▸ THE TASK
Where in the records does the word "dimensions" appear? Copy each line that holds it.

▸ THE INPUT

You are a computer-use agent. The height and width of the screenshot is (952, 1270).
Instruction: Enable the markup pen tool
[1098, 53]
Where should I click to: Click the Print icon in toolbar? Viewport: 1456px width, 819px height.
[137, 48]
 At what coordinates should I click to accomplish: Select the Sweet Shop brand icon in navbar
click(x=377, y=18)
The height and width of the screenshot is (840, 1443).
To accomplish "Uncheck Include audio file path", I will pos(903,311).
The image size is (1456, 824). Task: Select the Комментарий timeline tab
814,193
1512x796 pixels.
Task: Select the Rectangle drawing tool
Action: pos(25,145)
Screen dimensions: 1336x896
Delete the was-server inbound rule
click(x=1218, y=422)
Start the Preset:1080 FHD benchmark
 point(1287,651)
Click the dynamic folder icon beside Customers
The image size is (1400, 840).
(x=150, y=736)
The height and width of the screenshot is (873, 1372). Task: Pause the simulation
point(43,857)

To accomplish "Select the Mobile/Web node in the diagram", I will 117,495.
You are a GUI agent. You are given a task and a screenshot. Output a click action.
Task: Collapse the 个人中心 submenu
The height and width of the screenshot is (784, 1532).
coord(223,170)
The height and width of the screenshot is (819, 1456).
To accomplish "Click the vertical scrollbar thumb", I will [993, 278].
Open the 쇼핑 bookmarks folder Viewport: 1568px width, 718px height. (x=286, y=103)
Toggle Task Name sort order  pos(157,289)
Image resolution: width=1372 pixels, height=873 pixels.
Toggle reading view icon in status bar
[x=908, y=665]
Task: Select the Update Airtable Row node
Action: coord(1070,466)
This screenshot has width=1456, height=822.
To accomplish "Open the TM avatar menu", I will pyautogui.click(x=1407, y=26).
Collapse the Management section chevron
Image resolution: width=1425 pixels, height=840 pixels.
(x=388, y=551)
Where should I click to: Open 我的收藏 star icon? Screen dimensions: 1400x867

▸ TASK OUTPUT
Screen dimensions: 1336x896
Where should I click to: Open 我的收藏 star icon? Screen dimensions: 1400x867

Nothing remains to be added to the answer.